* AIM OF THE EXERCISE *
Please duplicate the part of the Pooyie! column that opens with the words "PooYie! 6.20.12" and closes with "for her bosses.", keeping every word and mark unchanged.

*** PASSAGE SHOWN Section Begins ***

Pooyie!

PooYie! 6.20.12

Wednesday, June 20, 2012

C'EST BON
Lafayette has been selected one of 25 cities across the country to hop on the US Ignite bandwidth wagon and attract national attention to the next-generation technologies the Hub City has to offer.

PAS BON
Gov. Bobby Voucher is eager to siphon our tax dollars out of public education and pump them into private schools that teach kids pseudo-science and pseudo-history. French immersion?

COUILLON
U.S. Department of Justice attorney Rachel Hranitzky clearly needs a 1st Amendment refresher; then she needs to host a seminar for her bosses.

C'EST BON
Lafayette has been selected one of 25 cities across the country to hop on the US Ignite bandwidth wagon and attract national attention to the next-generation technologies the Hub City has to offer. Announced at a major media event at the White House last week, US Ignite is a national collaborative endeavor to incorporate the latest technologies for the betterment of six areas of "national priority." In Lafayette, government agencies and UL Lafayette are teaming up with nonprofits and the private sector for a focus on all things health care with the creation of a Living Lab for Health Innovation, where health care professionals will work together to tackle "society's toughest challenges" like childhood obesity, aging in place, emergency medicine and workplace health. It's a "big win" for the city, as LUS Fiber Sales and Marketing Analyst Amy Broussard describes it, and a big blow to the local fiber initiative's biggest critics: The 25 cities and the 60 universities that were chosen for US Ignite all have existing broadband networks.

PAS BON
Gov. Bobby Voucher is eager to siphon our tax dollars out of public education and pump them into private schools that teach kids pseudo-science and pseudo-history. French immersion? Not so much. Part of the (punitive) $2 million Jindal stripped from the Department of Recreation, Culture & Tourism's marketing budget was a $100,000 cut to the Lafayette-based Council for the Development of French in Louisiana's Escadrille Louisiane program. Escadrille is a primary component of CODOFIL'S mission to preserve and promote French in Louisiana, allowing French teachers to further their studies at French universities, thereby refreshing the pool of Francophone educators in our public school system. CODOFIL President William Arceneaux says he's "terribly disappointed" by the line-item veto and speculates his organization might have to suspend the program for the foreseeable future.

*** PASSAGE SHOWN Section Ends ***
*** MATERIAL PROVIDED Section Begins ***

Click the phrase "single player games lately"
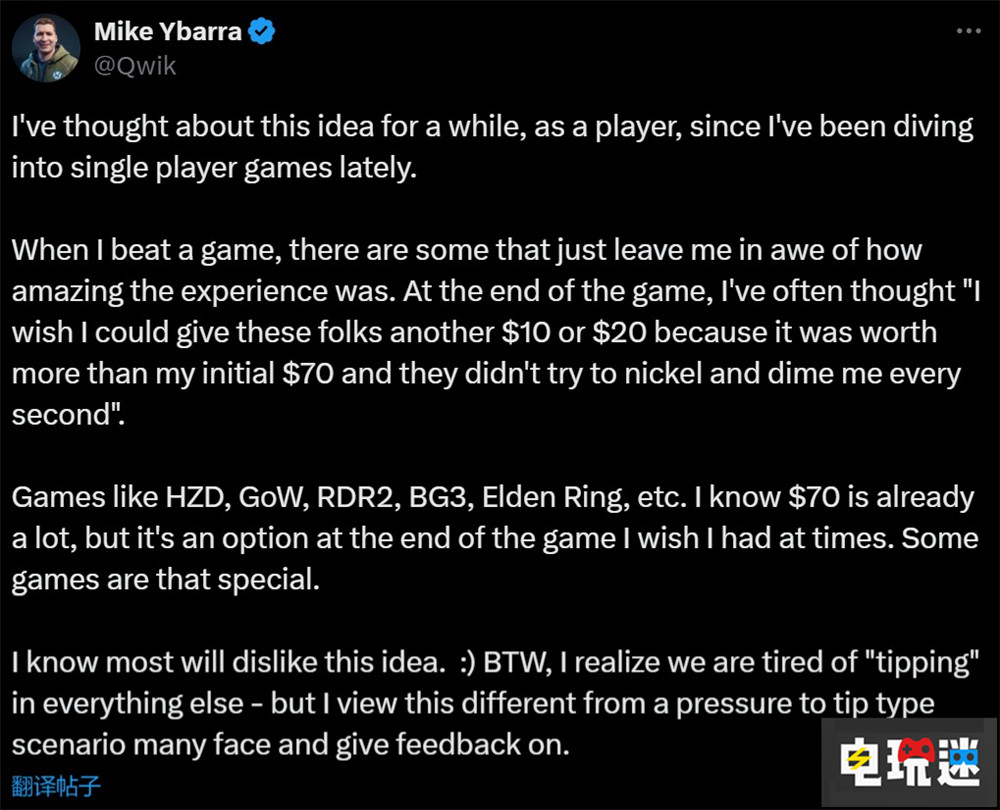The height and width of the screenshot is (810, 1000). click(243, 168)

*** MATERIAL PROVIDED Section Ends ***
*** MATERIAL PROVIDED Section Begins ***

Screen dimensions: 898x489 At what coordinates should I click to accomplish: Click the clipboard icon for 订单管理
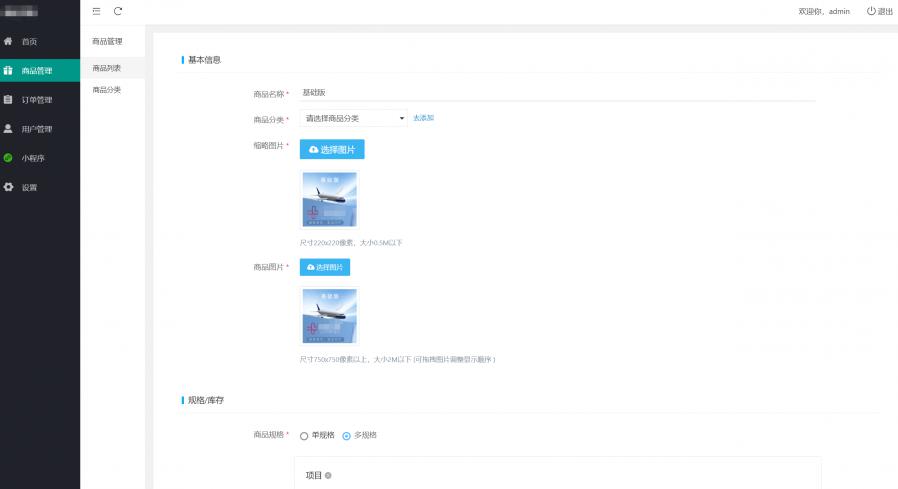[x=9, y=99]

*** MATERIAL PROVIDED Section Ends ***

* ANSWER FOR THIS EXERCISE *
PooYie! 6.20.12

Wednesday, June 20, 2012

C'EST BON
Lafayette has been selected one of 25 cities across the country to hop on the US Ignite bandwidth wagon and attract national attention to the next-generation technologies the Hub City has to offer.

PAS BON
Gov. Bobby Voucher is eager to siphon our tax dollars out of public education and pump them into private schools that teach kids pseudo-science and pseudo-history. French immersion?

COUILLON
U.S. Department of Justice attorney Rachel Hranitzky clearly needs a 1st Amendment refresher; then she needs to host a seminar for her bosses.